Standard Workup Checklist

Category All Patients If Indicated
Cognitive screen MoCA (or MMSE, Mini-Cog) Formal neuropsychological testing
Labs CBC, CMP, TSH, B12 RPR, HIV, ESR, folate, thiamine, heavy metals, methylmalonic acid
Imaging MRI brain (or CT) FDG-PET, amyloid PET, tau PET, DaTscan
CSF AD biomarkers (Aβ42/40, p-tau, t-tau); CJD (14-3-3, RT-QuIC); autoimmune antibodies; cytology
Blood biomarkers p-tau217, NfL, GFAP (emerging; pre-treatment screening)
EEG Rapidly progressive dementia, seizures, fluctuating cognition
Genetic testing Early-onset, autosomal dominant pattern, FTD-ALS phenotype; APOE for ARIA risk (anti-amyloid therapy)
Mood / Sleep Depression screen (PHQ-9, GDS) Sleep study (OSA); substance use screen
Clinical Pearl
  • Medication review is critical — anticholinergics (diphenhydramine, oxybutynin, TCAs), benzodiazepines, and opioids are the most common iatrogenic causes of cognitive impairment in the elderly.
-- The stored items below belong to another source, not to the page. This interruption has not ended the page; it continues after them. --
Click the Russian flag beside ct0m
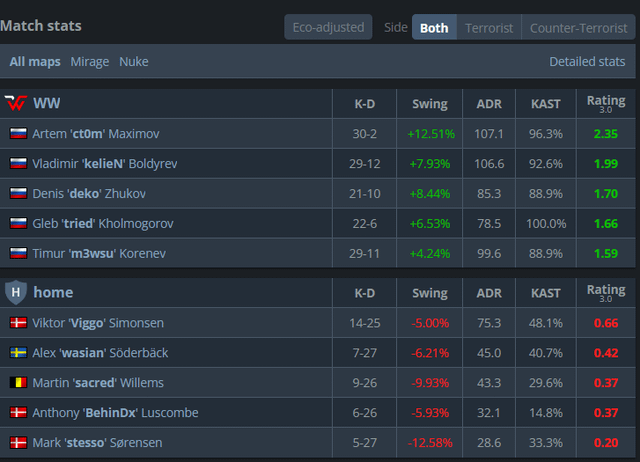Viewport: 640px width, 462px height. click(17, 134)
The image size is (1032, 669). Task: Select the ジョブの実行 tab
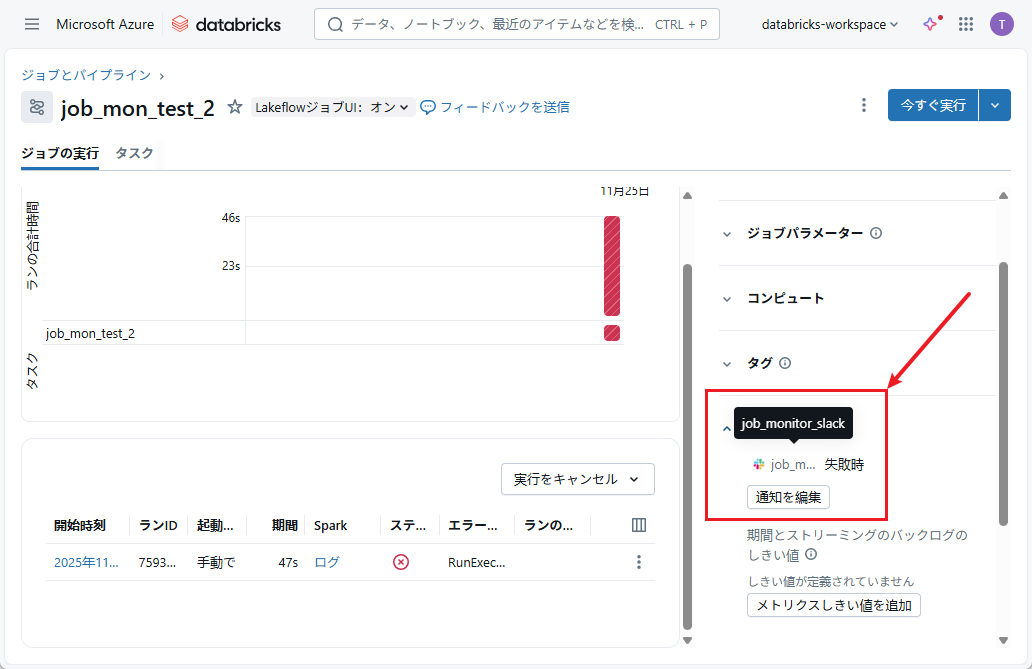pos(60,153)
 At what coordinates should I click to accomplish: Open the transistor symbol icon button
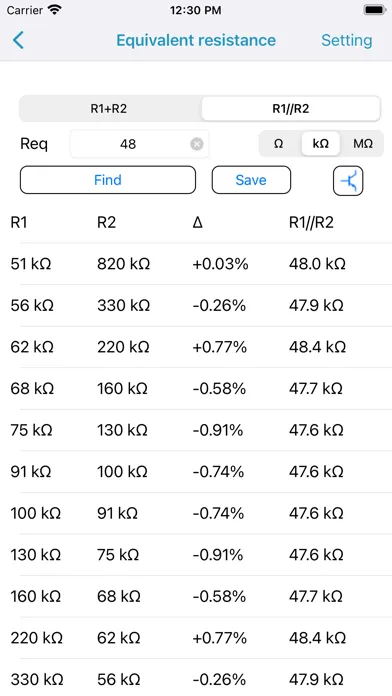click(348, 181)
Always check the Beers Criteria before attributing symptoms to neurodegeneration.
  • Depression mimics dementia ("pseudodementia") — key clues: acute onset, subjective complaints disproportionate to objective deficits, "I don't know" answers (vs. confabulation in AD), history of mood disorder, and response to antidepressants. Treat depression first, then re-evaluate cognition.

References

  1. Petersen RC, Lopez O, Armstrong MJ, et al. Practice guideline update summary: mild cognitive impairment. Neurology. 2018;90(3):126–135.
  2. Jack CR Jr, Bennett DA, Blennow K, et al. NIA-AA research framework: toward a biological definition of Alzheimer's disease. Alzheimers Dement. 2018;14(4):535–562.
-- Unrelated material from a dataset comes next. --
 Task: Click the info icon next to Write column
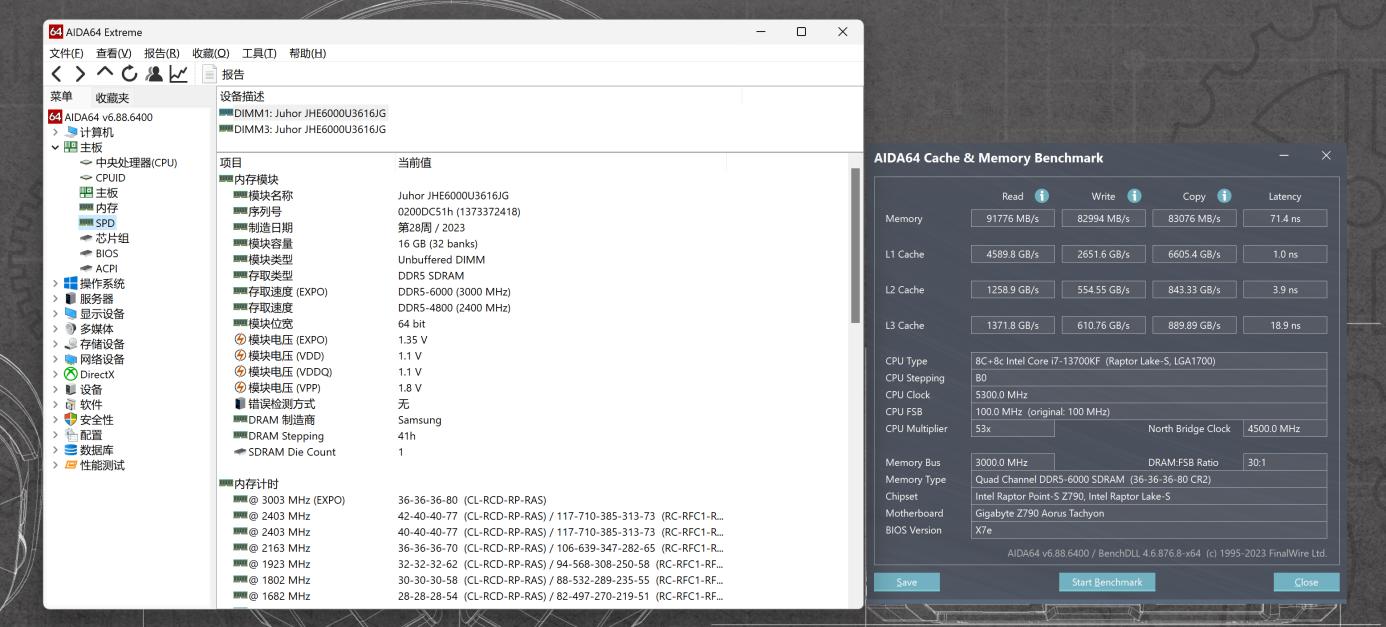[x=1134, y=196]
  3. Knopman DS, DeKosky ST, Cummings JL, et al. Practice parameter: diagnosis of dementia (an evidence-based review). Neurology. 2001;56(9):1143–1153.
  4. Nasreddine ZS, Phillips NA, Bedirian V, et al. The Montreal Cognitive Assessment, MoCA: a brief screening tool for mild cognitive impairment. J Am Geriatr Soc. 2005;53(4):695–699.
  5. Johnson KA, Minoshima S, Bohnen NI, et al. Appropriate use criteria for amyloid PET: a report of the Amyloid Imaging Task Force. Alzheimers Dement. 2013;9(1):e1–e16.
  6. Hansson O, Edelmayer RM, Boxer AL, et al. The Alzheimer's Association appropriate use recommendations for blood biomarkers in Alzheimer's disease. Alzheimers Dement. 2022;18(12):2669–2686.
  7. Morris JC. The Clinical Dementia Rating (CDR): current version and scoring rules. Neurology. 1993;43(11):2412–2414.
  8. Reisberg B, Ferris SH, de Leon MJ, Crook T. The Global Deterioration Scale for assessment of primary degenerative dementia. Am J Psychiatry. 1982;139(9):1136–1139.
  9. Scheltens P, Leys D, Barkhof F, et al. Atrophy of medial temporal lobes on MRI in "probable" Alzheimer's disease and normal ageing. J Neurol Neurosurg Psychiatry. 1992;55(10):967–972.
  10. Palmqvist S, Janelidze S, Quiroz YT, et al. Discriminative accuracy of plasma phospho-tau217 for Alzheimer disease vs other neurodegenerative disorders. JAMA. 2020;324(8):772–781.